As I gathered the lemongrass to be pounded for the Asian inspired dishes, I often thought if Thai would have liked lemongrass, being that he was of Cantonese descent. But with such an interesting name, Thai Siam, he could have had a colorful collage of ethnicities along his family tree. As I crushed the lemongrass stalks, I got a quick whiff of the soothing scent of citrus/grass and deja vu of my dad in the kitchen with me. I was quickly reminded and brought back to my childhood days when Dad was making his favorite lemongrass beef, and I mean LEMONGRASS all in caps, shouting out loud. As a child, Dad loved his lemongrass to infuse his marinating beef, at my expense. I am his first born child, his underage, free labor kitchen help, and his official “pain in the ass, lemongrass smasher”. Ironically today, my demands and skill of prepping fresh stalks of lemongrass to it’s mashed form in the mortar and pestle is something that I can’t do without. My back was killing me that night so I sat on the floor to pound the lemongrass, just like I did as a kid. I pretended Dad was standing right behind me, like a spice dictator watching and ensuring that his humble servant was pulverizing the shit out of each stalk.
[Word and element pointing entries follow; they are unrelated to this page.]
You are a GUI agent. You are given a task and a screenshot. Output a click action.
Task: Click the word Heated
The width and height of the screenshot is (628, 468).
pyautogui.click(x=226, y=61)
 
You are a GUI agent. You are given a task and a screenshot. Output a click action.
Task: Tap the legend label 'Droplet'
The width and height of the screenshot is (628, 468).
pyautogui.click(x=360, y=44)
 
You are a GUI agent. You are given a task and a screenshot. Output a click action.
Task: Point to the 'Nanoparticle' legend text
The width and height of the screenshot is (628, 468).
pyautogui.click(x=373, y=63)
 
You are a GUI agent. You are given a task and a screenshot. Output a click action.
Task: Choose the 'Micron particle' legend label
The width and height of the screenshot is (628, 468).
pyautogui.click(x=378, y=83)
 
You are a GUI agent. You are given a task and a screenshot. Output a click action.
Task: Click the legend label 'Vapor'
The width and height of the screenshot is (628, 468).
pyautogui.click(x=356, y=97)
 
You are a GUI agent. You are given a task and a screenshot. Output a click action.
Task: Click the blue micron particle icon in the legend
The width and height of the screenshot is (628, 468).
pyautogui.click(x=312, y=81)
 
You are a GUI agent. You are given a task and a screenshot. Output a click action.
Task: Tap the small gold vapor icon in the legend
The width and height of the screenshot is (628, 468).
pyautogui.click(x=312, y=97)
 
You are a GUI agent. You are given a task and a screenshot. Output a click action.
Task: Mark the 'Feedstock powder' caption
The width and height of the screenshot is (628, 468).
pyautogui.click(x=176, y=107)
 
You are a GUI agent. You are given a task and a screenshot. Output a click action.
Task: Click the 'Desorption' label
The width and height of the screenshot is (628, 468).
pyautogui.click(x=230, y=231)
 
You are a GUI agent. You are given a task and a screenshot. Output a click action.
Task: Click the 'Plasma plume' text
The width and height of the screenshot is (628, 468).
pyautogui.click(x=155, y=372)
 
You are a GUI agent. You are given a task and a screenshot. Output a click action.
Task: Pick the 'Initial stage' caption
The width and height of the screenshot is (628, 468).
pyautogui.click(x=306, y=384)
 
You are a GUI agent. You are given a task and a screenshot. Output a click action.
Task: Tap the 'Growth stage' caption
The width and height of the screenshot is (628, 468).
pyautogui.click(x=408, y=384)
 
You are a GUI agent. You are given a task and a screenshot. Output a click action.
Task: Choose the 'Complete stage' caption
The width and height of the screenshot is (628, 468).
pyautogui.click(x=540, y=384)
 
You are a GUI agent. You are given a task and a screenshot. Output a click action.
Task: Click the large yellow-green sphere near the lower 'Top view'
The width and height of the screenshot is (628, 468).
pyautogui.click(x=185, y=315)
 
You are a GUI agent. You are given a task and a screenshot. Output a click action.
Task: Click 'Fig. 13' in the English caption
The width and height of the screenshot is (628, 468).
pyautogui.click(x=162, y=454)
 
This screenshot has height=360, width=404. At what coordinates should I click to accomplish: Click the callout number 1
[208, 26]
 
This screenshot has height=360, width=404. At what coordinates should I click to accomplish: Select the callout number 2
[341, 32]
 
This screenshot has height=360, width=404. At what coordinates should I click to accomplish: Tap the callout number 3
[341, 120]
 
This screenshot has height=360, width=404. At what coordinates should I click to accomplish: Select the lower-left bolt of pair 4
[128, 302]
So to please my master, I pounded hard on the stone of the mortar against the stone of the pestle, ensuring that each vertical, grassy strand was releasing it’s precious oils. I always tried my best to please my Dad and knowing how I prepped the lemongrass for Thai’s feast would make Dad proud. As I neared completion, I was thankful that my Dad was insistent back then, or else my dishes would not have the same perfume and flavor of lemongrass. If it wasn’t for his old school ways of mortar and pestle, I probably would have deployed my state of the art Cuisinart food processor or just conceded to frozen, store bought crushed lemongrass. There’s nothing wrong with the either of the two options, but working with mortar and pestle burns more calories and keeps me in touch with how my ancestors used to do it. I wish Dad was there to see what a good…no…great job I had done and I had a kind of childish, silly feeling of pride and accomplishment. I scraped the mortar clean, just like Dad would always request, and gathered up all loose lemongrass bits off the floor, just like Dad had expected. I never expected such a simple task of prepping lemongrass would ever make me think deeply into life, love and particularly my relationship with my Dad. As tough as he was on me growing up, he sheltered me and strengthened me to be the woman I’m hoping to become when I finally “grow up”.
There was so much love at Thai’s luncheon and I am comforted to know that although Kiera might be without her Dad, she’s got plenty of dojo Dad’s to remind her of what a great guy her Dad, Thai, was. She and her mommy, Kate, have so much unconditional support and love from all different directions . I’m sure somewhere in her line of diverse and multi-talented dojo Daddy’s, someone is bound to pass on some lemongrass skills to her.